If you do not wish to have your business name and logo displayed on our website, you must provide written notice to us within 14 days of engaging our services. If we do not receive any objection from you within this time frame, we will assume that you have agreed to the display of your business name and logo on our website.
We reserve the right to remove any display of your business name and logo from our website at any time, for any reason, without notice to you.
By engaging our services, you acknowledge that we may use your business name and logo for promotional purposes and agree to the terms and conditions outlined above.
By engaging our services, you agree that we reserve the right to build a case study on your business’s success story for promotional reasons. This includes, but is not limited to, showcasing your business’s case study on our website, marketing materials, and may be used on social media platforms.
We understand that your business may have confidential information that you may not wish to share with the public. Therefore, in those cases, we will only include information that generally showcases our services, without displaying specific sensitive information contained in some reputation management campaigns, in the case study. We will work with you to ensure that any sensitive information is not disclosed without your prior written consent.

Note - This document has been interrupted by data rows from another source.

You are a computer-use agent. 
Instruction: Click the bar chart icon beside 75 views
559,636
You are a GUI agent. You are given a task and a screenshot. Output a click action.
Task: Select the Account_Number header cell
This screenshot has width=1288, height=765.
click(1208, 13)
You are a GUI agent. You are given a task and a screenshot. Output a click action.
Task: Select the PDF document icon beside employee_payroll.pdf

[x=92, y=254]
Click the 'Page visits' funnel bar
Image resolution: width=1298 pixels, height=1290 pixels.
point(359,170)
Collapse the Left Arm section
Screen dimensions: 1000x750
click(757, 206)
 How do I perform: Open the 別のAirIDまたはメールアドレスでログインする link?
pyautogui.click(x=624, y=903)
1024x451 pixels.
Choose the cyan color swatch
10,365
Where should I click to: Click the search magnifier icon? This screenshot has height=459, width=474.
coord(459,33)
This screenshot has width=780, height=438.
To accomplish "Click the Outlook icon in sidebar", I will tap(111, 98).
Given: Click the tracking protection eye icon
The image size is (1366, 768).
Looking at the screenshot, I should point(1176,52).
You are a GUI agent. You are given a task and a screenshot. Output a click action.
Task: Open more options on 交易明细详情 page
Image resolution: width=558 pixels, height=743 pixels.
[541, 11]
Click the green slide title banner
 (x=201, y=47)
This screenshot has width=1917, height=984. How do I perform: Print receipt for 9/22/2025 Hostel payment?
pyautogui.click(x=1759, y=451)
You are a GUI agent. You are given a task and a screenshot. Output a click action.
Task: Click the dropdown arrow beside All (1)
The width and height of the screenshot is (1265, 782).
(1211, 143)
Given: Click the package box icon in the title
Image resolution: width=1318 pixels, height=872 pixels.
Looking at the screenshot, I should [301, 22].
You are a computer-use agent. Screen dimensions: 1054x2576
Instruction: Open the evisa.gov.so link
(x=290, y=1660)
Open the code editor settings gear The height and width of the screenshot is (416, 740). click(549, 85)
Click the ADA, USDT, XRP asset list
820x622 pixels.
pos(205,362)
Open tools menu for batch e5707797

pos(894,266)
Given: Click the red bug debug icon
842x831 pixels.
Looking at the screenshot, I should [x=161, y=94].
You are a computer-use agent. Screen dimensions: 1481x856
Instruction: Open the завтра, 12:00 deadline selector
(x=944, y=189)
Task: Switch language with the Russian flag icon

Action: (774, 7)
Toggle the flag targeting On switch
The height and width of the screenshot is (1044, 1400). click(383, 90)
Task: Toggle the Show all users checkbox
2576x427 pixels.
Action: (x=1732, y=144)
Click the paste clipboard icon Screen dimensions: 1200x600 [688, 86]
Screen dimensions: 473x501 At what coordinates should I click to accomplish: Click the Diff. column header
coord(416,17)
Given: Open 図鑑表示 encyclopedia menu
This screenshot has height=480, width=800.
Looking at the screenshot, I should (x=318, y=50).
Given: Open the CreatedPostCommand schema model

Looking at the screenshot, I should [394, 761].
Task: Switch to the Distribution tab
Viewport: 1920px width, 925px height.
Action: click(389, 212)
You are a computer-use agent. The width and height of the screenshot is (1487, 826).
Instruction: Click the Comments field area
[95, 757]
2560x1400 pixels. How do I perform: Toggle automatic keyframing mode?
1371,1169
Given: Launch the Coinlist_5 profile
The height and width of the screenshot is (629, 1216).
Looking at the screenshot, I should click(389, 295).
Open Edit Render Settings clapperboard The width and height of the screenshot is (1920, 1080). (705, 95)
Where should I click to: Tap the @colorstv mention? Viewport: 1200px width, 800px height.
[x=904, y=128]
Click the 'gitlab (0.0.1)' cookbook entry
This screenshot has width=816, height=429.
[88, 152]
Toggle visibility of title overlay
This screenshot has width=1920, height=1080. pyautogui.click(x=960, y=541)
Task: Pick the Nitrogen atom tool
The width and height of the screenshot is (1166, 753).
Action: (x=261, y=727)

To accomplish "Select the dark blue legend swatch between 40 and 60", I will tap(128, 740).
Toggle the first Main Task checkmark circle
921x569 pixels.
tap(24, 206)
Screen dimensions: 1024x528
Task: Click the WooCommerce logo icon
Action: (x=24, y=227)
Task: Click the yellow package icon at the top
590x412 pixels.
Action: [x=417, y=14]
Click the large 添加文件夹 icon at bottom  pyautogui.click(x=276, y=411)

If you do not wish to have your business’s success story showcased in a case study, you must provide written notice to us within 14 days of engaging our services. If we do not receive any objection from you within this time frame, we will assume that you have agreed to the creation and display of a case study on your business’s success story for promotional purposes.
We reserve the right to remove any case study on your business’s success story from our website, marketing materials, and social media platforms at any time, for any reason, without notice to you.
By engaging our services, you acknowledge that we may use your business’s success story for promotional purposes and agree to the terms and conditions outlined above. We look forward to working with you and showcasing your business’s success story to potential clients.
A removal is defined as when the contracted URL is no longer appearing in the search engine results for an agreed search term. A suppression is considered complete when the contracted URL is no longer appearing in the first ten results of a given search engine.